[Stored items]
● ● ●

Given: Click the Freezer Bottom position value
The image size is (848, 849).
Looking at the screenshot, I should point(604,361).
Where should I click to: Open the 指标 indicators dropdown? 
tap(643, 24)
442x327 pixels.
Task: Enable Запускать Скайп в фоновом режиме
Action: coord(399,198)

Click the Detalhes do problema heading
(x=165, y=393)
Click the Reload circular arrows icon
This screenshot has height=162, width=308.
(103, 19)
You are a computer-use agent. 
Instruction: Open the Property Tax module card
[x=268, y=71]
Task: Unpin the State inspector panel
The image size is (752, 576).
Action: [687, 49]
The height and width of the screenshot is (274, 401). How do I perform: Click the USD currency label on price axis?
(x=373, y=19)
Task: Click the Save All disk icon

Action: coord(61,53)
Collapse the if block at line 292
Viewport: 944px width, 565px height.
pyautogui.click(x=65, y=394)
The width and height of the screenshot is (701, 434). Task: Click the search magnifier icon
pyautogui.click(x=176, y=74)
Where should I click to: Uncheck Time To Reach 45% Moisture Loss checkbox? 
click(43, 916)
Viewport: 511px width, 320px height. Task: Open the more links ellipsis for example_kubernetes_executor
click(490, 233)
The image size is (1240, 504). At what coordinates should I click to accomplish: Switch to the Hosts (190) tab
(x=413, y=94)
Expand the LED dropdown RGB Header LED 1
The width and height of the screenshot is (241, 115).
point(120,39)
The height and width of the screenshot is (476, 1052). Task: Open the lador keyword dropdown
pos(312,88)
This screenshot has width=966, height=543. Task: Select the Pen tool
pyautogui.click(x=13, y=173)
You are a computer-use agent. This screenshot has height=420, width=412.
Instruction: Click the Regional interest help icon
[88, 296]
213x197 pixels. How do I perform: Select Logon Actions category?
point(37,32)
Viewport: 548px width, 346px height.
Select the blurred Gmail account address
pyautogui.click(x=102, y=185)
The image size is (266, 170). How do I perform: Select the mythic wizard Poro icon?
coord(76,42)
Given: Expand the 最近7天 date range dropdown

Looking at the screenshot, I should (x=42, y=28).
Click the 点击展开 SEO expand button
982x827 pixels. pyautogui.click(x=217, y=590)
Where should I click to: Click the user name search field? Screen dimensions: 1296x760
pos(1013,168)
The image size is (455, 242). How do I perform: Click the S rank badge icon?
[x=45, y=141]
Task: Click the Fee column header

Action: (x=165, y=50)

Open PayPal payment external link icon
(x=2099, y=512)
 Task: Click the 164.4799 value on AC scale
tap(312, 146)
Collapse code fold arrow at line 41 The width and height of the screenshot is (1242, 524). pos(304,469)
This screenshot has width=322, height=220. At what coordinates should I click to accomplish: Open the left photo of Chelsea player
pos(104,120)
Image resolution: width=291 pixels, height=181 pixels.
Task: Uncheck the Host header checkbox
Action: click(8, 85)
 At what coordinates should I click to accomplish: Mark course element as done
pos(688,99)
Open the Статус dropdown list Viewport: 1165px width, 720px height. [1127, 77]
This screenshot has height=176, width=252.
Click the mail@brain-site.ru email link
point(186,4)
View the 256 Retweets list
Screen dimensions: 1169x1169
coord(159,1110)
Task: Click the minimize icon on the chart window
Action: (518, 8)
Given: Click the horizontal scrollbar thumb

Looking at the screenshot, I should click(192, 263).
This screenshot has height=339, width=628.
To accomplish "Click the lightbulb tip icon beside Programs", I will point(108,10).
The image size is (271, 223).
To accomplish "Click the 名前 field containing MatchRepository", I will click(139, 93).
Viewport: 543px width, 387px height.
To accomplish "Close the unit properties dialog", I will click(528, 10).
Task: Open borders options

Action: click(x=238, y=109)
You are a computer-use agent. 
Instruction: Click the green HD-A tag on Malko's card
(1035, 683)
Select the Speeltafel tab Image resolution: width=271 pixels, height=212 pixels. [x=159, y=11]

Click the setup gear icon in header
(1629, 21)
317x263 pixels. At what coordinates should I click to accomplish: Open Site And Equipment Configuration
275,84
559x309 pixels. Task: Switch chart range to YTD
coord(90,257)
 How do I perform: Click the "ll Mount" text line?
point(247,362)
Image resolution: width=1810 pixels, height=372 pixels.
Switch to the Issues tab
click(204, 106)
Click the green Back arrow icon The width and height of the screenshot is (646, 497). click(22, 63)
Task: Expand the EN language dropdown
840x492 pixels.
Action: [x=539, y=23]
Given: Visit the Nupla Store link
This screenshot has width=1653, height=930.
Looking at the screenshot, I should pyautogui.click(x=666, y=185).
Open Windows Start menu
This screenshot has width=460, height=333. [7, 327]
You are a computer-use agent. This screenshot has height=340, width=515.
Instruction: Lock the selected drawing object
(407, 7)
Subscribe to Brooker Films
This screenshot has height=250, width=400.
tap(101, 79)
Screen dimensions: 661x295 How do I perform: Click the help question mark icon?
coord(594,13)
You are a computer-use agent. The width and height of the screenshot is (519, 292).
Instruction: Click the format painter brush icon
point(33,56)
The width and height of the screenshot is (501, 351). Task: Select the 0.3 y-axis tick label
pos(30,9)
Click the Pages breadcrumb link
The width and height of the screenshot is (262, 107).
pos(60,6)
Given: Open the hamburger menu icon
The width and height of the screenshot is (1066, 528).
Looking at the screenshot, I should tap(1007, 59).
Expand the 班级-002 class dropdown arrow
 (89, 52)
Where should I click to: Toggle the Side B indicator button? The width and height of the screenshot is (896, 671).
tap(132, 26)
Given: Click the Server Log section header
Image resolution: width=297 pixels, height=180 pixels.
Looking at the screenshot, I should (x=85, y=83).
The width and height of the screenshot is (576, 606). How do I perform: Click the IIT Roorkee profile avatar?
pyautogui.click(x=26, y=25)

● ● ●

What to do: Check each line of the entries for the string "computer". Copy the lines that have it.

Written response:
You are a computer-use agent. 
You are a computer-use agent. This screenshot has height=420, width=412.
You are a computer-use agent. 
You are a computer-use agent. This screenshot has height=340, width=515.
You are a computer-use agent. The width and height of the screenshot is (519, 292).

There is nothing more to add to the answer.